== Consigne A ==
Pouvez-vous réécrire les lignes des données de l'exercice sur le passage allant de la ligne contenant « 1430x720 pixels. Task: Click the Sign in link » jusqu'à celle contenant « Screen dimensions: 1566x675 [191, 577] », bornes comprises, en remplaçant « restore disk image icon » par « restore backup icon » et en laissant tout le reste intact ?

Il faudra un effort collectif et le soutien de tous les échelons de gouvernement pour assurer et garantir la sécurité et la surveillance de ces artefacts au cours des années à venir. De plus, les membres des Premières Nations, les Métis et les Inuits doivent travailler aux côtés des parties concernées pour protéger et préserver notre histoire.
Un aîné et d'autres membres de ma nation ont communiqué dernièrement avec le Musée royal de l'Alberta au sujet de quelques artefacts qu'il garde dans sa collection. On envisage le rapatriement de 11 objets au total, dont une paire de mocassins faits à la main, un tambour, une tête de hache et divers bijoux. Nous sommes en discussions avec le musée pour un prêt à long terme. Nous venons de surmonter l'obstacle de taille qui consistait à bâtir un centre pour héberger ces objets.

== Données de l'exercice ==
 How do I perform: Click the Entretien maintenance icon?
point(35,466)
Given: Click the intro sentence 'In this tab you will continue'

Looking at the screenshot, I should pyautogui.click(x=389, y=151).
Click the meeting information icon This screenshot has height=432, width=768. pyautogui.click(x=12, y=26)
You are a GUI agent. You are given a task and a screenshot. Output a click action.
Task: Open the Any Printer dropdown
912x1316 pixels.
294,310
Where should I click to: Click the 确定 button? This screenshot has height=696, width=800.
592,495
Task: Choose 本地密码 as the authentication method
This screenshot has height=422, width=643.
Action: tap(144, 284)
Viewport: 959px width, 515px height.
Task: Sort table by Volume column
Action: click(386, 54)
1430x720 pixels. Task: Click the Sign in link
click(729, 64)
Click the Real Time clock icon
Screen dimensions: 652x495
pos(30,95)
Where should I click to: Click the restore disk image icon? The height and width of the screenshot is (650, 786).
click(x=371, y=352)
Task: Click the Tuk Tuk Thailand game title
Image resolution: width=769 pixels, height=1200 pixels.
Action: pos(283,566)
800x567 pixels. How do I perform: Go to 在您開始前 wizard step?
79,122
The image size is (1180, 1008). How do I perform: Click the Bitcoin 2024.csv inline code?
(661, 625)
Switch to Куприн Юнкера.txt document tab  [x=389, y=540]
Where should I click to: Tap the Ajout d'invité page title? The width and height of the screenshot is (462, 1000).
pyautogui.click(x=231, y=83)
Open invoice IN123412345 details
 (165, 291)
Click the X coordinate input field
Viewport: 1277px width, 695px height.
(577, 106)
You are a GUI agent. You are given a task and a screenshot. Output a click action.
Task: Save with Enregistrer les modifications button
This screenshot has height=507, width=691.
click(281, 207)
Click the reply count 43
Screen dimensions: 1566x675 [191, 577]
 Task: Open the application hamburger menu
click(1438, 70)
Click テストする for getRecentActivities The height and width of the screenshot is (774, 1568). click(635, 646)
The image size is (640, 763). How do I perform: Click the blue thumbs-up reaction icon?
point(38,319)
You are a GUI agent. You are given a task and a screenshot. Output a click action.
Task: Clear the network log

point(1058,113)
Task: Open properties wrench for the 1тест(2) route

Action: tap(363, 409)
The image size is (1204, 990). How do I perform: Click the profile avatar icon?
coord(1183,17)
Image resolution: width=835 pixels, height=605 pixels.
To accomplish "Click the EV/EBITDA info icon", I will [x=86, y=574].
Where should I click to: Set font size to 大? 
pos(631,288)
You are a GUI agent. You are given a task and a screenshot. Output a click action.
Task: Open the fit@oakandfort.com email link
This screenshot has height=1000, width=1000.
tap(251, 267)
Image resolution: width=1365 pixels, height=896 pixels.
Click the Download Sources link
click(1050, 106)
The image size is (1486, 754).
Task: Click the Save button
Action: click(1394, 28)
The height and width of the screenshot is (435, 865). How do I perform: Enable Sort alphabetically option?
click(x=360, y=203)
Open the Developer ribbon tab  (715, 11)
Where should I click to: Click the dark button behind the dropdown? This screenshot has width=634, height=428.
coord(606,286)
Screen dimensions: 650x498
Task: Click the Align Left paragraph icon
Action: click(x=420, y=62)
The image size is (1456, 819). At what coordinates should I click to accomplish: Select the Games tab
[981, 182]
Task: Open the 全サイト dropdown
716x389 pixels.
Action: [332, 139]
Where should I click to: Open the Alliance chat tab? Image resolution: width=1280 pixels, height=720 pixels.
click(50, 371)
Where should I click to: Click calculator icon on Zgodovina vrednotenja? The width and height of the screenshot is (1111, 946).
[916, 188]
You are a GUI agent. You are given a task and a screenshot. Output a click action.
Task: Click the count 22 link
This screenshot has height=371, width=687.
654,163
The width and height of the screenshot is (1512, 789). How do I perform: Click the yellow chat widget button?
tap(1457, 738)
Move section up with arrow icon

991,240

== Consigne B ==
Pouvez-vous recopier fidèlement, dans l'extrait du texte, le passage allant de « Un aîné et d'autres » jusqu'à « héberger ces objets. » ?

== Résultat attendu A ==
1430x720 pixels. Task: Click the Sign in link
click(729, 64)
Click the Real Time clock icon
Screen dimensions: 652x495
pos(30,95)
Where should I click to: Click the restore backup icon? The height and width of the screenshot is (650, 786).
click(x=371, y=352)
Task: Click the Tuk Tuk Thailand game title
Image resolution: width=769 pixels, height=1200 pixels.
Action: pos(283,566)
800x567 pixels. How do I perform: Go to 在您開始前 wizard step?
79,122
The image size is (1180, 1008). How do I perform: Click the Bitcoin 2024.csv inline code?
(661, 625)
Switch to Куприн Юнкера.txt document tab  [x=389, y=540]
Where should I click to: Tap the Ajout d'invité page title? The width and height of the screenshot is (462, 1000).
pyautogui.click(x=231, y=83)
Open invoice IN123412345 details
 (165, 291)
Click the X coordinate input field
Viewport: 1277px width, 695px height.
(577, 106)
You are a GUI agent. You are given a task and a screenshot. Output a click action.
Task: Save with Enregistrer les modifications button
This screenshot has height=507, width=691.
click(281, 207)
Click the reply count 43
Screen dimensions: 1566x675 [191, 577]

== Résultat attendu B ==
Un aîné et d'autres membres de ma nation ont communiqué dernièrement avec le Musée royal de l'Alberta au sujet de quelques artefacts qu'il garde dans sa collection. On envisage le rapatriement de 11 objets au total, dont une paire de mocassins faits à la main, un tambour, une tête de hache et divers bijoux. Nous sommes en discussions avec le musée pour un prêt à long terme. Nous venons de surmonter l'obstacle de taille qui consistait à bâtir un centre pour héberger ces objets.